I think I've finished testing how to build rustc-1.19.0 (including
cargo).  This has all been done with DESTDIR installs, but the
results look ok and so I plan to do the following on my next build
(unless there are strong reasons not to), and to then put this in
the 8.1 book (provided firefox-55 builds and works ;-)

Instead of building llvm-3 in /opt (current rustc supports llvm-4,
but as soon as llvm-5 is out that will probably not be usable, at
least until 1.20 or maybe 1.21), with shared libs, use the shipped
version of LLVM in rust (no, I didn't look to try to see which
version that is), with its static libs which of course makes things
bigger.  And instead of using configure, put all the necessary
non-default options into config.toml.  That includes installing
cargo from the rustc build.  One of the options limits the target to
X86 (so, no use if you want to build for Aarch64, Mips, Powerpc,
SystemZ (IBM mainframes) or some other targets), but that is similar
to how the current build has been limited (/opt/llvm3 only builds
for x86_64, or for i686 if anybody has used it for that).

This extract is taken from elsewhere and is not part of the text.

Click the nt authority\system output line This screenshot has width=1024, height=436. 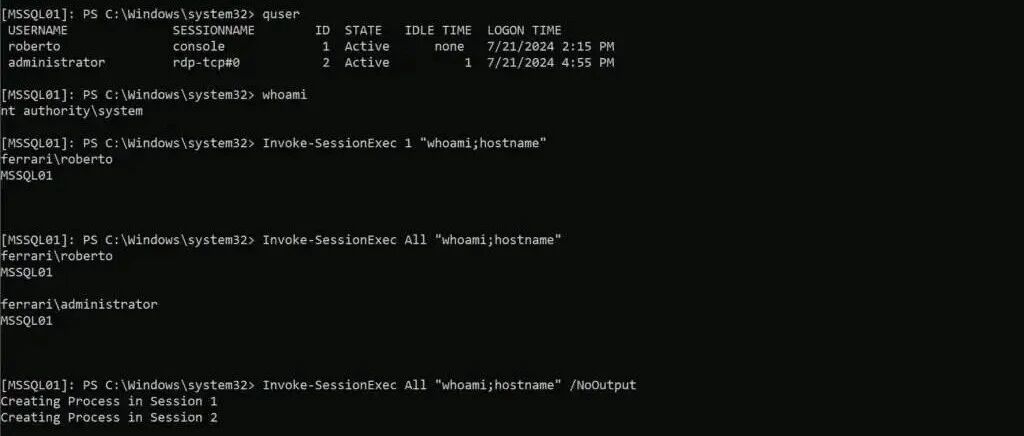click(72, 111)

This change has one major benefit : the tests work (always a good
sign when bootstrapping a compiler).  With a gcc-7.1 system and LLVM
from /opt/llvm3/bin I had one test which burned CPU and looked as if
it would run forever, one failure because that didn't support a
thumbv6 target, and two other failures which looked slightly
worrying (no idea what wa wrong) - that was after I identified and
deleted the test that burned CPU.

On 8.1-rc2 the test results from a configure / opt/llvm3 build were
much worse, it seemed to be burning CPU in more than one test, and I
never managed to identify which tests were involved (it only reports
the test AFTER it decides if it passed or failed, and killing the
currnet rustc process (which was how I had identified the problem
test yeaterday) stopped the tests dead.  The builds with the shipped
LLVM both passed their testsuites.

In rustc-1.16.0, of ocurse, the selection of which tests were to be
run appeared to be random - I think they've fixed that, the log from
my completed testsuites all show a total of 14029 tests to be run
(or 14028 when I removed that CPU-burning test).  Similarly, the gdb
tests failed without gdb, but some still failed even when it was
present.  I thought I didn't have gdb on yesterday's builds, but the
system was old, maybe I had installed it and forgotten - if its
omission does lead to failures, I'll find out on my next system ;)

Further details in
http://wiki.linuxfromscratch.org/blfs/ticket/9652, please speak up
if you do not think this is a good way to proceed.

ĸen
-- 
Truth, in front of her huge walk-in wardrobe, selected black leather
boots with stiletto heels for such a barefaced truth.